The clarification came against the backdrop of shares of VRL Logistics tumbling 18 per cent to close at Rs 315.10 on the BSE yesterday.

“I wish to clarify that the proposed entry into airline business is a personal investment and at no point do we anticipate VRL’s balance sheet being used for the venture,” Sankeshwar said in a release submitted by the company to the stock exchanges.

Ruchi Soya tumbles

Shares of Ruchi Soya Industries tumbled 15 per cent in early trade today after SEBI barred the company from the securities market for alleged fraudulent activities in trading of castor seeds.

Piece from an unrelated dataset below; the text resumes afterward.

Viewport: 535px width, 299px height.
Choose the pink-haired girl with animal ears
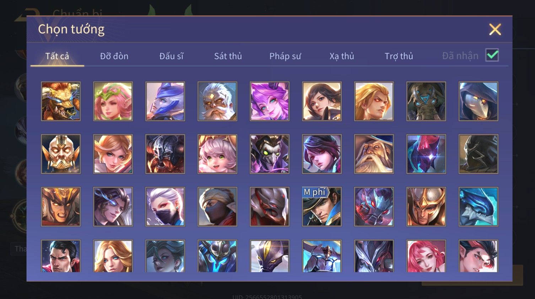(217, 154)
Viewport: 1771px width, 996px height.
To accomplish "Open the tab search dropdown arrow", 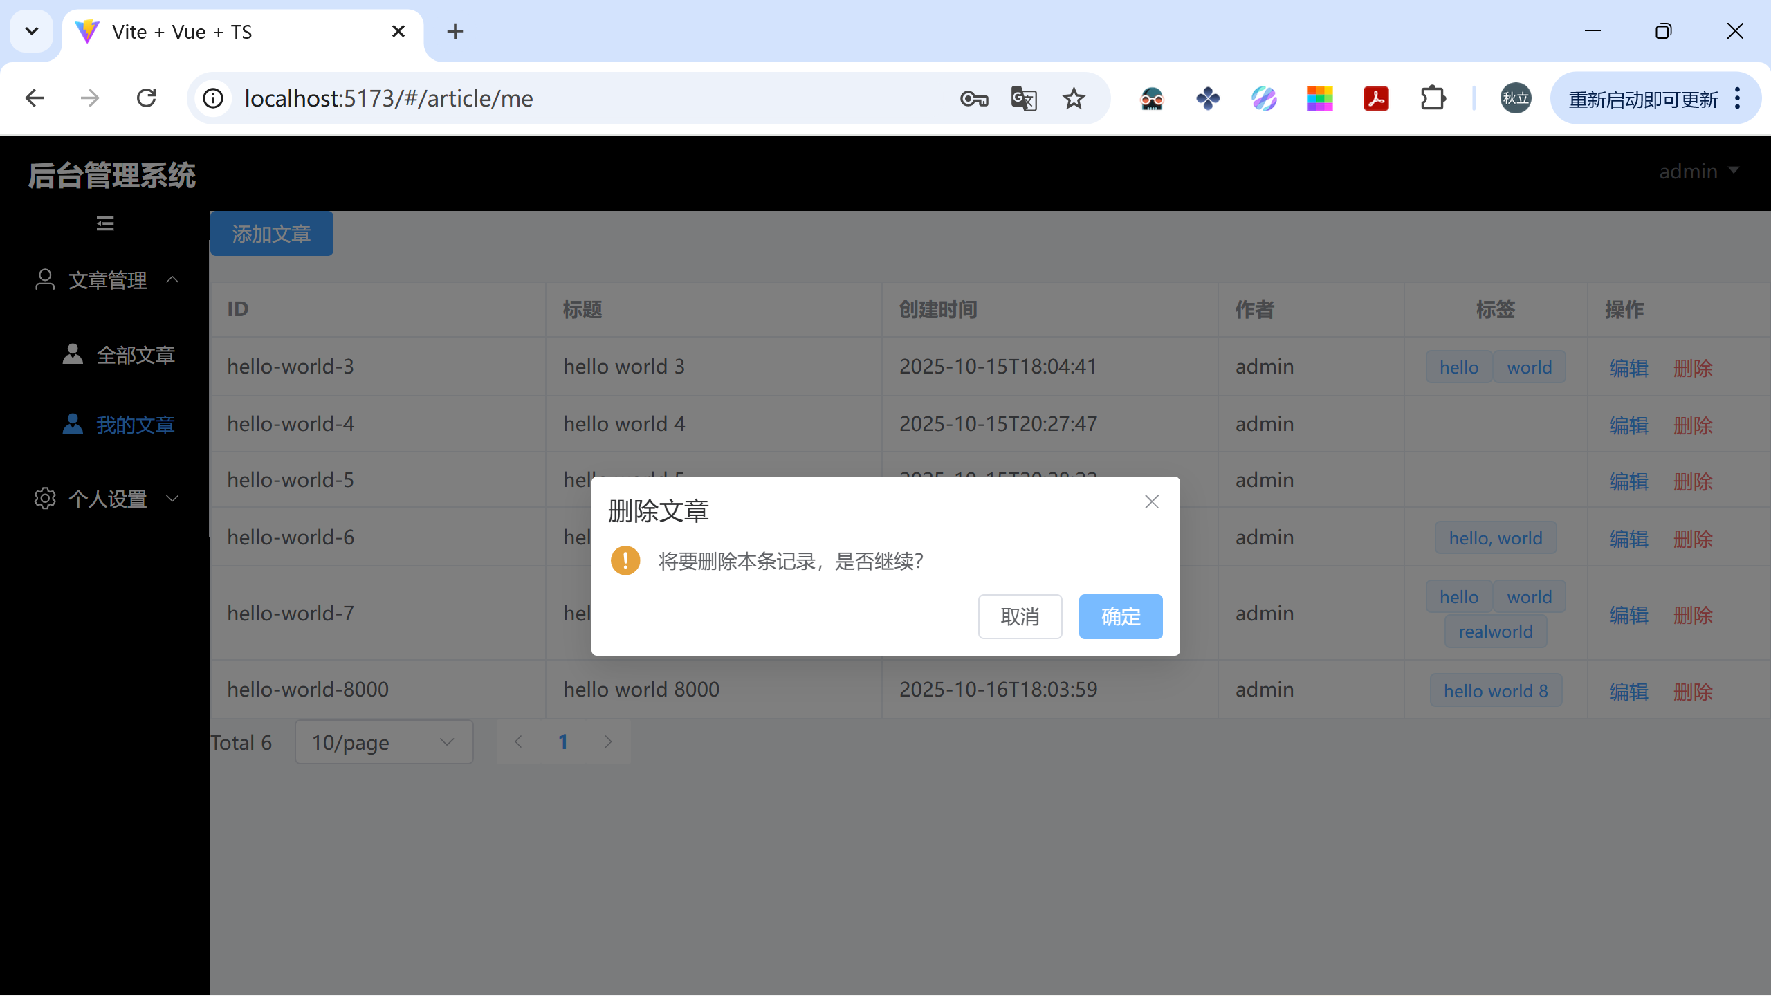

The scrip, which opened at Rs 20, plunged nearly 15 per cent to Rs 18.80 on the BSE. It had closed at Rs 22.05 on Tuesday.

On the NSE too, the company’s shares fell 15 per cent to Rs 18.80 and had touched a low of Rs 17.80. It opened at Rs 19.95 after closing at Rs 22.10 yesterday.

The Securities Exchange and Board of India (SEBI) has banned Ruchi Soya Industries and National Steel and Agro Industries from the securities market for alleged fraudulent and manipulative trading in castor seeds at NCDEX.

Shares of National Steel slumped five per cent to Rs 11.26 on the BSE. Similar trends were seen on the NSE as the scrip dropped to Rs 11.25 in early morning trade.

The two companies have been barred from “buying, selling or dealing in the securities market, either directly or indirectly, in any manner whatsoever, till further directions”, SEBI said on Tuesday.

In his order, SEBI Whole Time Member Rajeev Kumar Agarwal said that prima facie the acts and omissions of Ruchi Soya Industries and National Steel and Agro Industries have not only disturbed the market equilibrium but also indicate manipulative and fraudulent design to form a cartel and corner the castor seed market.